Map lon/lat to cell id(s).

Parameters:
  • lon (float | ndarray) – Scalars or numpy arrays of equal shape.

  • lat (float | ndarray) – Scalars or numpy arrays of equal shape.

Returns:

-1 (or array with -1) for points outside the grid.

Return type:

int or np.ndarray

__init__(tf, x0_edge, y0_edge, nx, ny, cell_size_m)
motac.spatial.lonlat_to_cell_id(grid, *, lon, lat)[source]

Convenience wrapper: build lookup from grid and map lon/lat -> cell_id.

Return type:

int | ndarray

motac.spatial.build_knn_travel_time_matrix(*, lat, lon, k=6, speed_kph=30.0)[source]

Build a symmetric kNN travel-time matrix from cell centroids.

Distances are haversine-approximated in meters and converted to seconds.

Return type:

csr_matrix

motac.spatial.min_travel_time_to_mask(*, travel_time_s, mask, default)[source]
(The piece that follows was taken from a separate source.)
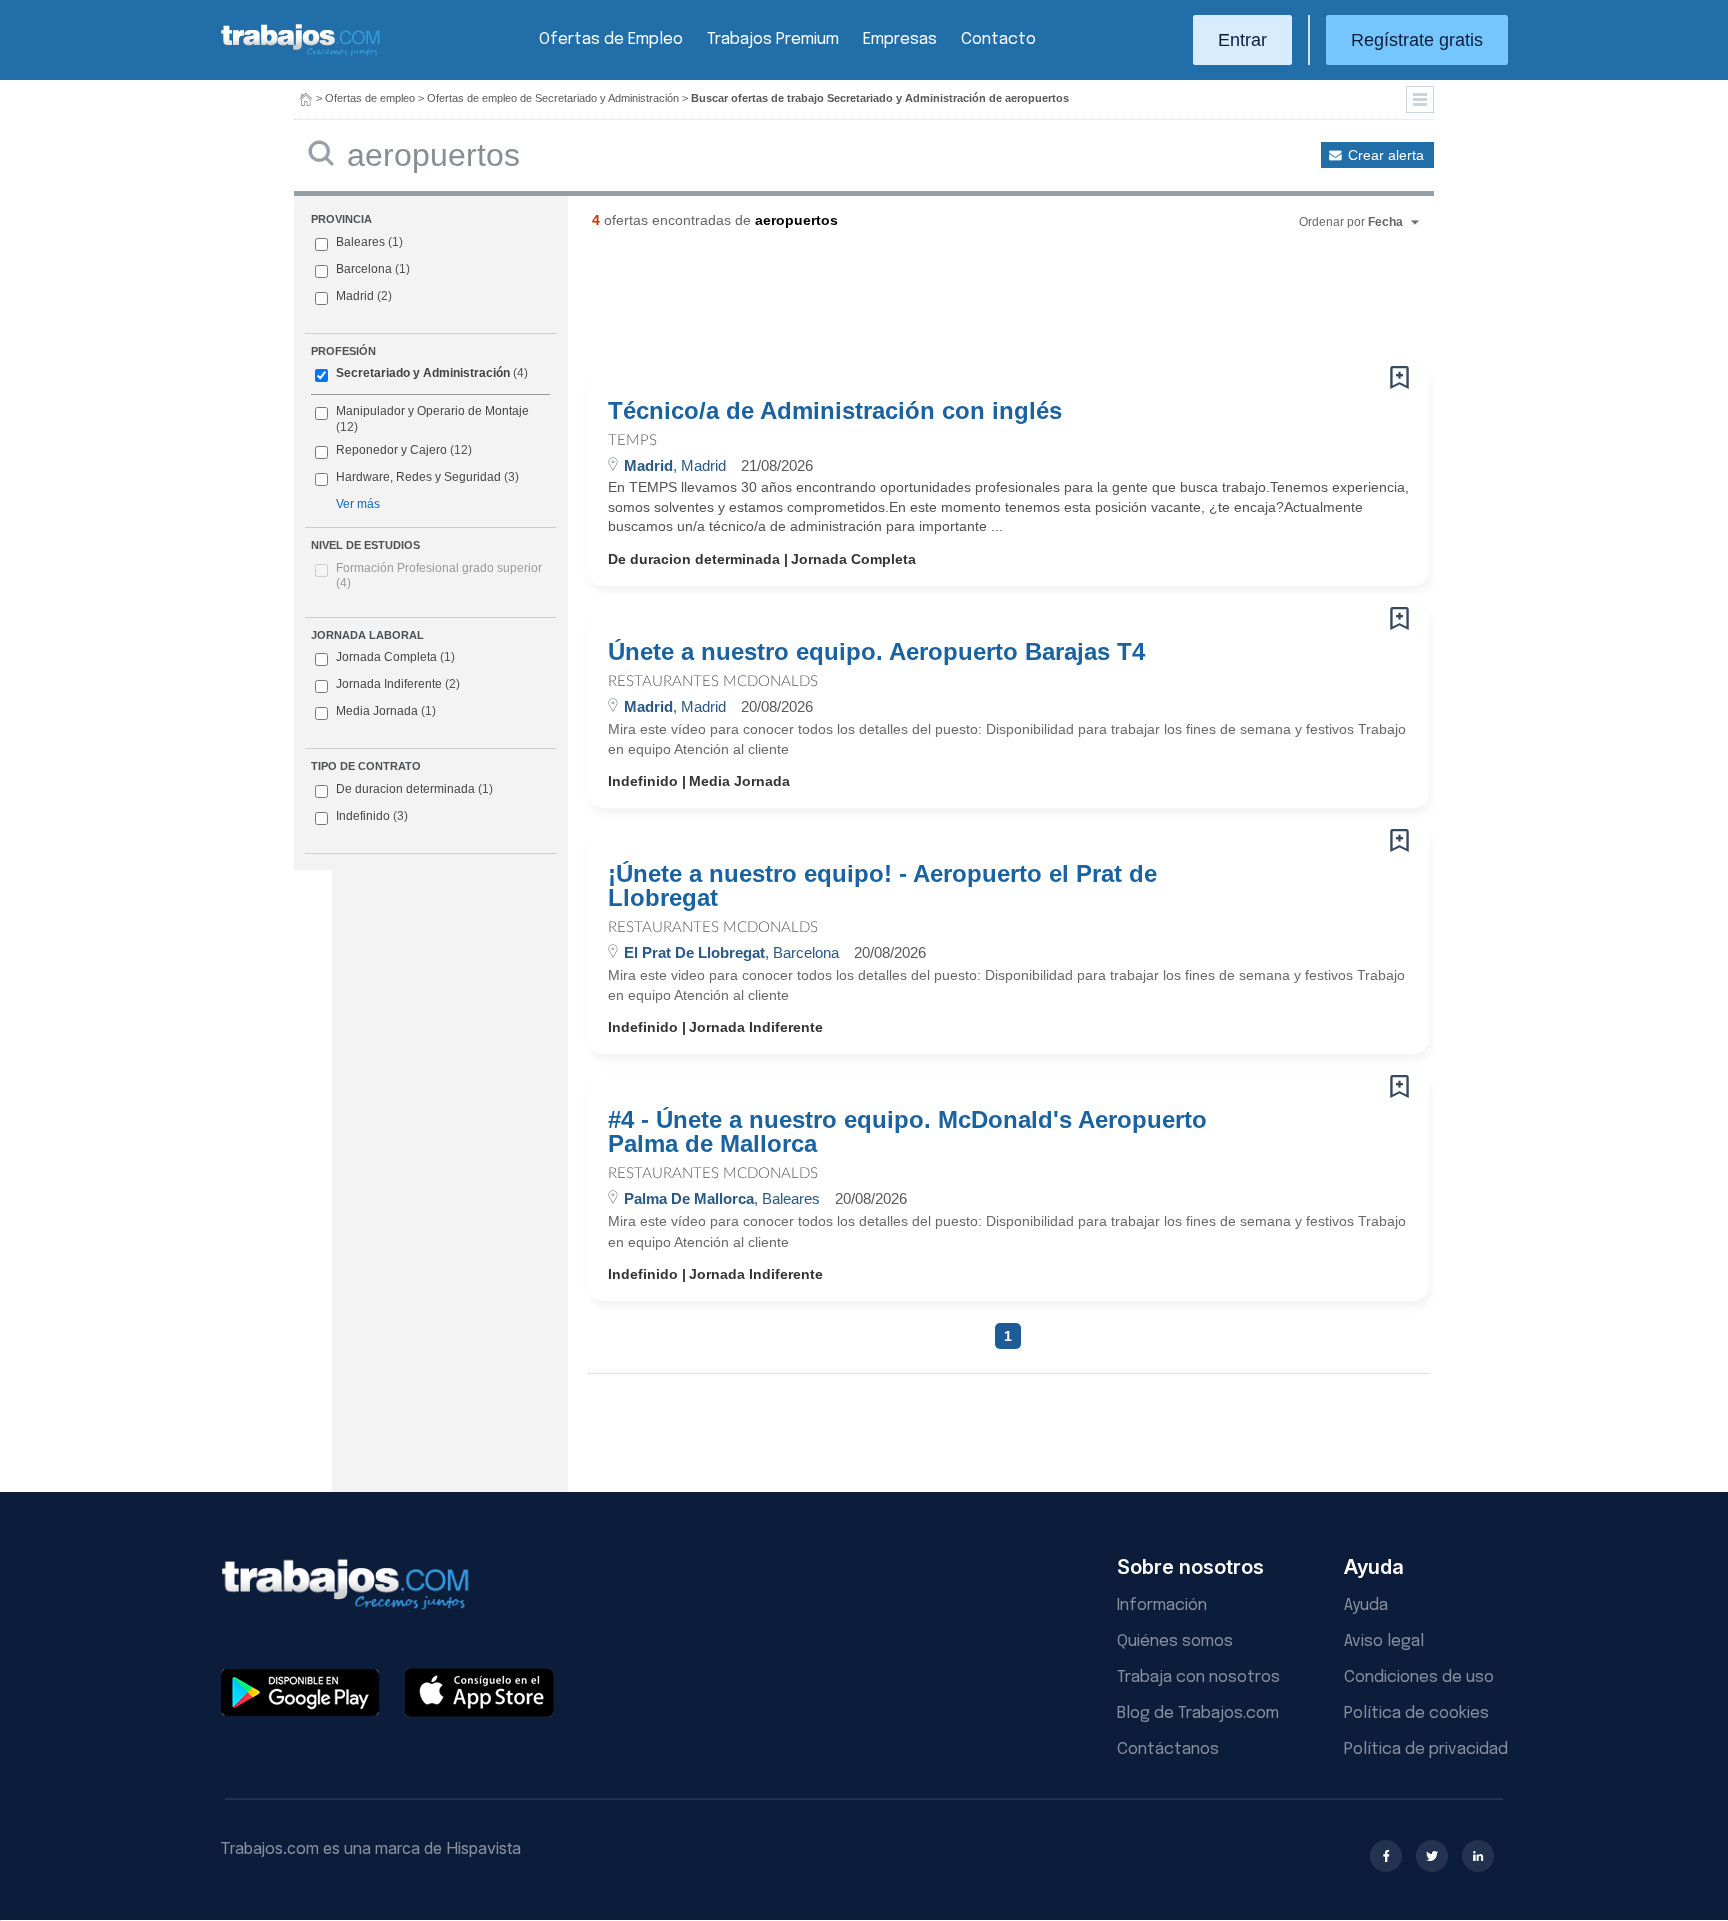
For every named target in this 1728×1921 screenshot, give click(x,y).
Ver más (358, 504)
Compute min travel time from each row to any column where mask is True.

Parameters:
  • travel_time_s (csr_matrix) – CSR matrix with shape (n_cells, n_cells), where entries are travel times in seconds.

  • mask (ndarray) – Boolean array of shape (n_cells,) indicating target cells.
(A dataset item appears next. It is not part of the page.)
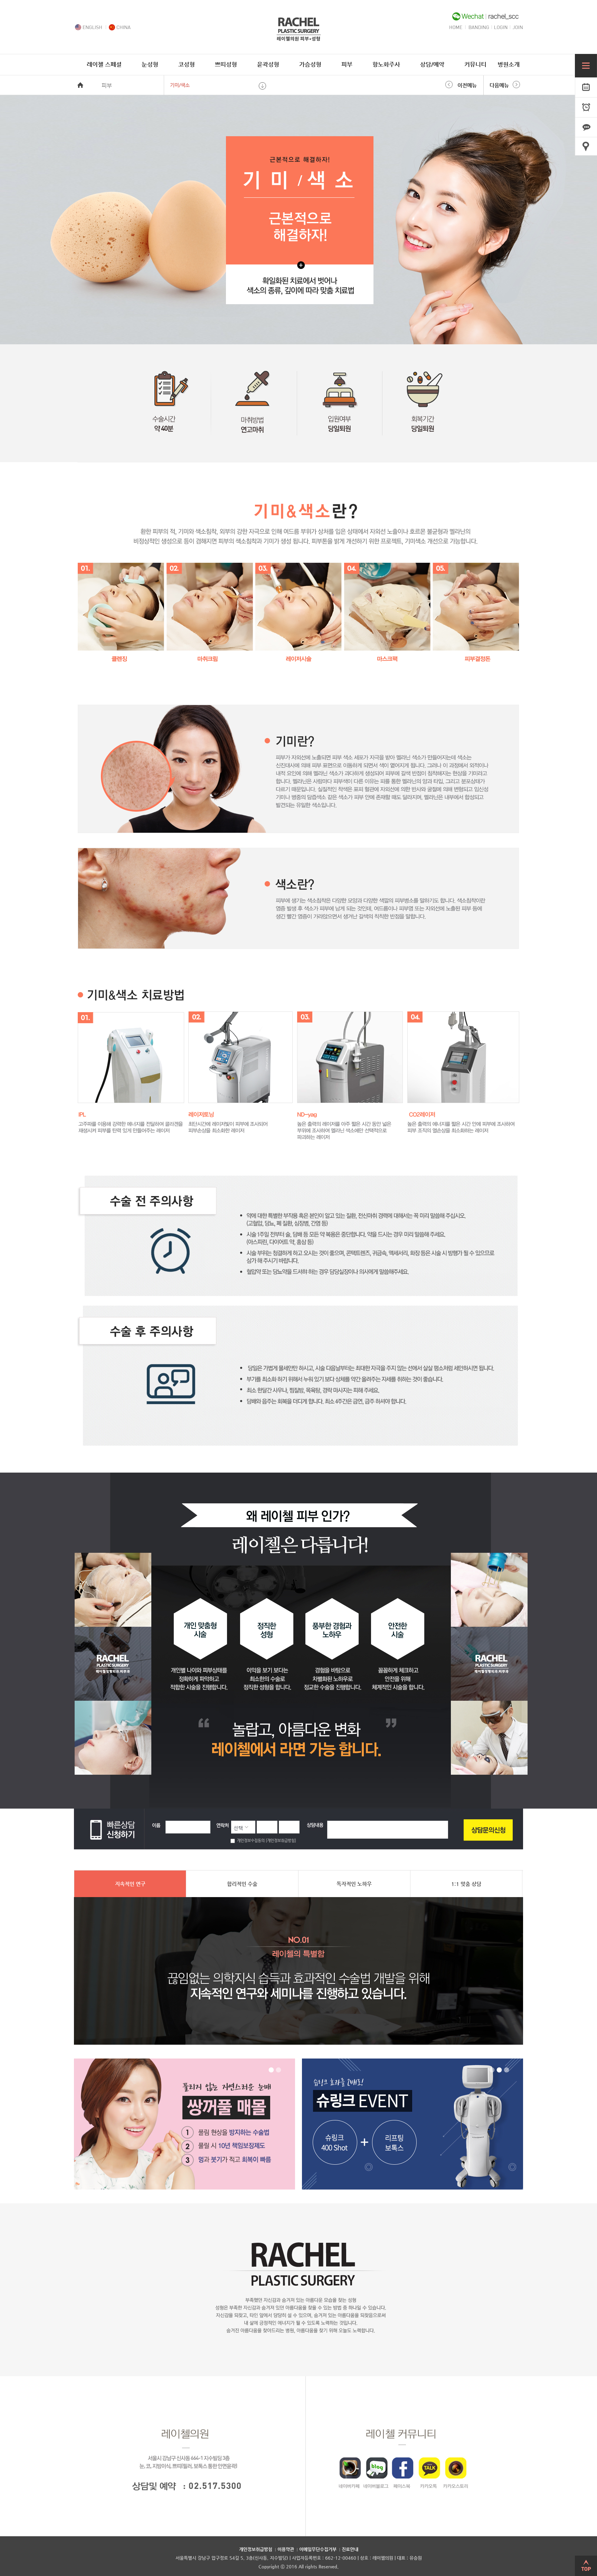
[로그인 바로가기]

  • default (float) – Value used when a row has no reachable target cell.

Returns:

Array of shape (n_cells,) with per-cell minimum travel time.

Return type:

out

motac.spatial.min_travel_time_feature_matrix(*, travel_time_s, masks, default, suffix='min_travel_time_s')[source]
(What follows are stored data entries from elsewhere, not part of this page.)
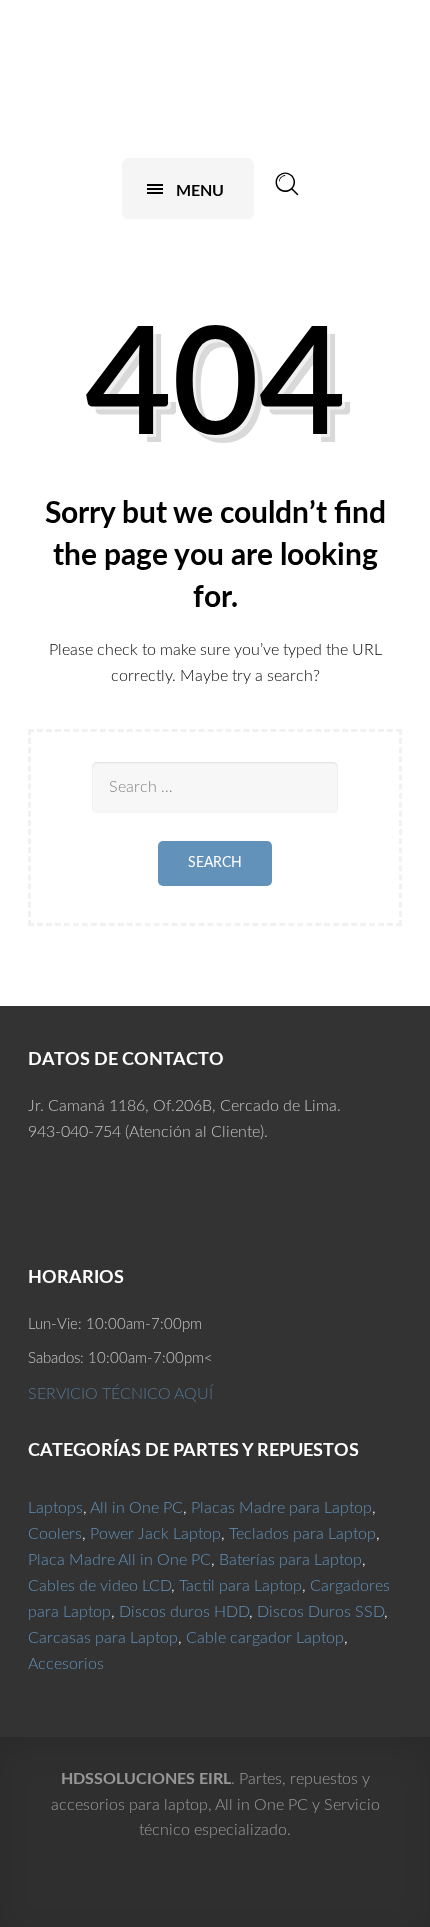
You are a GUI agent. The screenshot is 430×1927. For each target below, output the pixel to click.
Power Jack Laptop (155, 1534)
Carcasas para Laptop (103, 1638)
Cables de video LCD (99, 1586)
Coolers (55, 1534)
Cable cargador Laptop (265, 1638)
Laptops (55, 1508)
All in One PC (136, 1508)
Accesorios (66, 1664)
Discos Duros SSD (320, 1612)
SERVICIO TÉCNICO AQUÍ (120, 1394)
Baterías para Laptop (290, 1560)
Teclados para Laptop (302, 1534)
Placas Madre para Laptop (281, 1508)
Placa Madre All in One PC (119, 1560)
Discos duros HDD (184, 1612)
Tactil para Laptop (240, 1586)
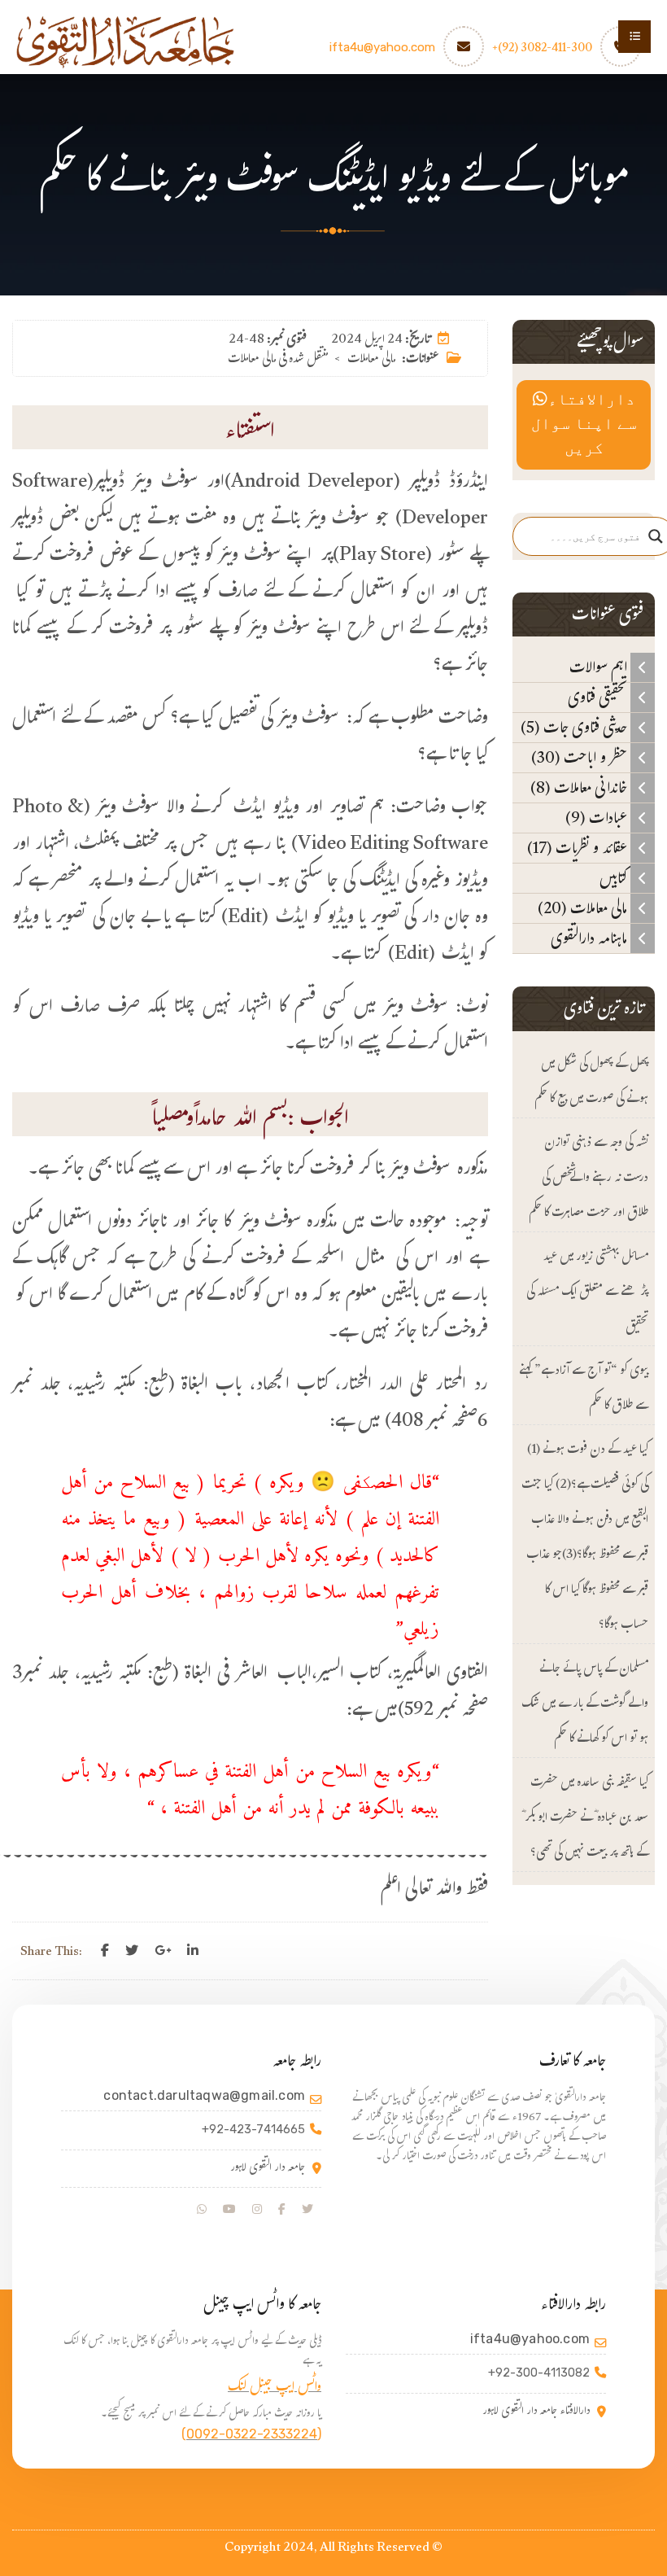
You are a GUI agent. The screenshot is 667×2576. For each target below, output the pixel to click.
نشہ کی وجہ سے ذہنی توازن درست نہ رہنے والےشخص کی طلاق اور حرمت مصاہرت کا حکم (588, 1178)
Compute a feature matrix of min travel times for multiple target masks.

Parameters:
  • travel_time_s (csr_matrix) – CSR travel-time matrix.

  • masks (dict[str, ndarray]) – Dict mapping feature prefix -> boolean mask of target cells.

  • default (float) – Default value if no target is reachable.

  • suffix (str) – Suffix appended to each feature name.

Return type:

tuple[ndarray, list[str]]

Returns:

  • x – Array of shape (n_cells, n_features).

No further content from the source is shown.